I believe that context is integral to artwork. Artists like Fred Wilson have been pivotal to this understanding. My installation, Ferguson Water, which I previewed in 2014 and plan to fully execute later this year, grapples with context as a way to talk about race. For this piece I relocate water from Ferguson, MO and invite the viewer to drink it (the preview introduced the concept but used local water as a stand-in). I am thinking about our keen ability to notice the flavor of tap water from an unfamiliar place (as opposed to the water one drinks daily and quickly becomes accustomed to), and employing that as a metaphor for racism. Ferguson, MO is now an icon of the new civil rights movement; it is only a few miles from where I was born and raised. For Ferguson Water I am interested in thinking about how people in a city like Portland, Oregon can feel connected to a site like Ferguson. I am thinking about how water might act as both substance and subject that the viewer can consume not only intellectually, but also literally. I am exploring how our individual awareness of something does not necessarily define its truth.
I want to make new work that examines intersectional identities through aligning material, figurative, and conceptual elements to express how those identities manifest in the body and lived experiences. Through researching contemporary artists, I will familiarize myself with more artists like Nayland Blake, who channels complex personal identity into work that touches larger societal concerns around racism and other bigotries. Ultimately I would like to have a practice that is integrated formally and conceptually, and create thesis work that brings my exploration of queer, gender, and racial identity into one lens. I find the immediacy of drawing incites moments of discomfort and surprise that are productive to my studio practice and personal growth, and I’d like to interpret that dynamic into my object-making practice. I will be searching particularly for artists using the body and creating immersive installations, and look at how those artists utilize material, symbology, and context to achieve that work.
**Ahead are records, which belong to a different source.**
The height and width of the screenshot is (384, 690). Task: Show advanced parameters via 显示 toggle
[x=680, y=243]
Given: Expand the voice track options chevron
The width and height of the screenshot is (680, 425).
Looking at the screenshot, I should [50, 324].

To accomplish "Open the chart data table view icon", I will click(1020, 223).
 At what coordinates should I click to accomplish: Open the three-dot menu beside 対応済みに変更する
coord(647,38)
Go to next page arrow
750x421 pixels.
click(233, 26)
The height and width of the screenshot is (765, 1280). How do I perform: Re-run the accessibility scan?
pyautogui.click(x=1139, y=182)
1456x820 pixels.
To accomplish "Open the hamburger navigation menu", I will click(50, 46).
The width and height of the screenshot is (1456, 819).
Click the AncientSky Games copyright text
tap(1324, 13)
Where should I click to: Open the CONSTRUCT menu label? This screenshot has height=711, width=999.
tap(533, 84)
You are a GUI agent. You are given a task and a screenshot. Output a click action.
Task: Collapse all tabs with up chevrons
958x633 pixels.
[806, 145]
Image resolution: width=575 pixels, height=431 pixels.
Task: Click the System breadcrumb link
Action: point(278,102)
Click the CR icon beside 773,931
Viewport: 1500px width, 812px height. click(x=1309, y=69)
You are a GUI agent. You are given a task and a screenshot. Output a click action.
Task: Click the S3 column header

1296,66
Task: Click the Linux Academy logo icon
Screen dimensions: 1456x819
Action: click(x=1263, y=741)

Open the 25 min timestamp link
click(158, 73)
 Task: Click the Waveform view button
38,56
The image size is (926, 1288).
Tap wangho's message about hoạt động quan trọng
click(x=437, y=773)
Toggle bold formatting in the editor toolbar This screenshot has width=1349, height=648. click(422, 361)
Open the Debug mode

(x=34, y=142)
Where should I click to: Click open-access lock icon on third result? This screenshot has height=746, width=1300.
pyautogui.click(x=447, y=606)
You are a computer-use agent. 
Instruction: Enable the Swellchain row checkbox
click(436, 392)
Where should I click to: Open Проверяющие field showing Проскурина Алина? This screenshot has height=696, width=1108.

I will utilize the support of my mentors and peers as I establish ways of integrating two-dimensional elements into installation and experiential works, following the example of artists like Kathryn Andrews, who’s installations often utilize mural-scale photographs and prints to create context for sculptural elements. Additionally, I will consider in my studies if/when/how the art world receives and supports that work, and the interplay with contemporary social justice movements.
Portland is my home after living eight of my most arduous and rewarding years here, and I am not looking for an education apart from this community. Nor am I looking for an education that is separate from the current cultural and political time. The confluence of personal momentum and activation with the burgeoning of a new era in civil rights and queer/trans liberation, as well as a moment of reckoning in Portland’s cultural identity, calls me to take the next step in my development as an artist. I want to make work that offers challenging and nuanced contributions to dialogues in my community and in the larger art world. I believe that I can make such contributions as a student in the PNCA Visual Studies program.